_YOUR ASSIGNMENT_
If a line in the entries below holds the string "agent", copy it.

_DATASET RECORDS_
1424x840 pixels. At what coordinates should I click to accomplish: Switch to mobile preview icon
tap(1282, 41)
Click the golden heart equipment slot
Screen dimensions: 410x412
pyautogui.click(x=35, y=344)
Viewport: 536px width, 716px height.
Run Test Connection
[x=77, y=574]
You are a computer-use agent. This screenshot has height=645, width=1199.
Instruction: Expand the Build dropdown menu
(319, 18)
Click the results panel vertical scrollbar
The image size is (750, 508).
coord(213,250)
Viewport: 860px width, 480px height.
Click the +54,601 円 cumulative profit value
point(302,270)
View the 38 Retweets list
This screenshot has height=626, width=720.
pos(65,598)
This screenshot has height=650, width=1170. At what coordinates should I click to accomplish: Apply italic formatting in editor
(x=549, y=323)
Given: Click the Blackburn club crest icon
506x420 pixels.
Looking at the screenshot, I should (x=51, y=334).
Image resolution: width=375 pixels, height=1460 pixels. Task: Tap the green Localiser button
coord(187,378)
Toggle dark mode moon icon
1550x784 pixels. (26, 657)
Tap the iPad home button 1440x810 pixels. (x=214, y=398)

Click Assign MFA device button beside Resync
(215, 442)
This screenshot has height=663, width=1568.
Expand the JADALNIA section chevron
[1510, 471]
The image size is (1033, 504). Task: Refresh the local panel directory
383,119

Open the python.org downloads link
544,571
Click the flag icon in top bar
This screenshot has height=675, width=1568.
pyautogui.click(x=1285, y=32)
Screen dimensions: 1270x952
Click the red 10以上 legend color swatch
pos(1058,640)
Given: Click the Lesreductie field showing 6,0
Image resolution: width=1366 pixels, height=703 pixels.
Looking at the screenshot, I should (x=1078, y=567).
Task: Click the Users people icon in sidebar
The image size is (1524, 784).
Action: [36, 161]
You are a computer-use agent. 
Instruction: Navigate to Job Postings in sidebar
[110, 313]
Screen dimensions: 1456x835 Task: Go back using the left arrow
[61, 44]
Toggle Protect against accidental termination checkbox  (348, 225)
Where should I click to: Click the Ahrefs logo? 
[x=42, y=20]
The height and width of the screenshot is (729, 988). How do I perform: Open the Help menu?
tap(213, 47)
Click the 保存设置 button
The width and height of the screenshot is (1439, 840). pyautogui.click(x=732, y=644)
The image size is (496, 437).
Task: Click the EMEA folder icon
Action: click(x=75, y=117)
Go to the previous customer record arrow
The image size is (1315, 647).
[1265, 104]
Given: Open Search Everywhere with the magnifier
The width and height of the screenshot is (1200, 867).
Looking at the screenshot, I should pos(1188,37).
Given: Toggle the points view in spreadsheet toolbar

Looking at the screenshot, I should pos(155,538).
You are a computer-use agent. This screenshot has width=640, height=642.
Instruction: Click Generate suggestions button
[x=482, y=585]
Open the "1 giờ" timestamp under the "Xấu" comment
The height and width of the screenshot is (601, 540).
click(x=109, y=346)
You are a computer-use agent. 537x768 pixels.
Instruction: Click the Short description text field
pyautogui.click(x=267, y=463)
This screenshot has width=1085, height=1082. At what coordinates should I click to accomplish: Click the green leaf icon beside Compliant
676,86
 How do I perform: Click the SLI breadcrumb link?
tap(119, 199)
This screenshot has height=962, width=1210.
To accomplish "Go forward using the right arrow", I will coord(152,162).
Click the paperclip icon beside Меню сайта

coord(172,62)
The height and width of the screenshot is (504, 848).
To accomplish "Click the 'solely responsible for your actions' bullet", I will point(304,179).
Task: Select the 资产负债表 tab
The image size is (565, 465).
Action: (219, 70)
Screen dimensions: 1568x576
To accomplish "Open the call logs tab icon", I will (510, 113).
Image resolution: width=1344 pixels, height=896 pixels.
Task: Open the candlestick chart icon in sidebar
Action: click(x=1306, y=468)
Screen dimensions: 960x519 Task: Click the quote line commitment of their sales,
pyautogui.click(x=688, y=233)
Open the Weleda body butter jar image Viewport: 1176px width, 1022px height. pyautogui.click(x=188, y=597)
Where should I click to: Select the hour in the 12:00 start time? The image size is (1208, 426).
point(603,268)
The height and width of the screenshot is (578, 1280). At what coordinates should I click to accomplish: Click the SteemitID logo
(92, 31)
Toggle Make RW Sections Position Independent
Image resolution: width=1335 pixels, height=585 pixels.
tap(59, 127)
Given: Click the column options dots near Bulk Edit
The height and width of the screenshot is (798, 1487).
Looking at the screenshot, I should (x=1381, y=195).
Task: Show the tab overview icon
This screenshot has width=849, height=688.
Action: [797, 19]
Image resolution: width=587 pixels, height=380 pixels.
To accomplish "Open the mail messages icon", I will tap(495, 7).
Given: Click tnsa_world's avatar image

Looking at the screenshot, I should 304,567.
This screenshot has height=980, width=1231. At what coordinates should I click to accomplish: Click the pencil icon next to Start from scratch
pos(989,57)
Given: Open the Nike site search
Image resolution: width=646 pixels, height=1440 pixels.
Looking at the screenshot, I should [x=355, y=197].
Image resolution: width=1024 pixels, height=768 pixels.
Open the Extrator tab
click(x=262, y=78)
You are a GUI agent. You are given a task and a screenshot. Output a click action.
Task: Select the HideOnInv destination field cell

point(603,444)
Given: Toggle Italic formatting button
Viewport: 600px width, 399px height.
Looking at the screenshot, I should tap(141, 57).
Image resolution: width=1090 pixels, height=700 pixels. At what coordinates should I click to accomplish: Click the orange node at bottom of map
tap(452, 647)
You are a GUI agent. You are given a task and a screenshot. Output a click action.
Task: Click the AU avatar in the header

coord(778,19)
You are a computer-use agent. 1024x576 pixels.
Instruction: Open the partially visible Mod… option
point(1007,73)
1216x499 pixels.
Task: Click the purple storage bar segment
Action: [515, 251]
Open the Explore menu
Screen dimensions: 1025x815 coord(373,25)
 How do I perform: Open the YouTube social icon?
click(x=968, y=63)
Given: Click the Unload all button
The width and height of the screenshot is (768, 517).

_OUTPUT FOR THIS EXERCISE_
You are a computer-use agent. This screenshot has height=645, width=1199.
You are a computer-use agent. 
You are a computer-use agent. This screenshot has width=640, height=642.
You are a computer-use agent. 537x768 pixels.
You are a GUI agent. You are given a task and a screenshot. Output a click action.
You are a GUI agent. You are given a task and a screenshot. Output a click action.
You are a computer-use agent. 1024x576 pixels.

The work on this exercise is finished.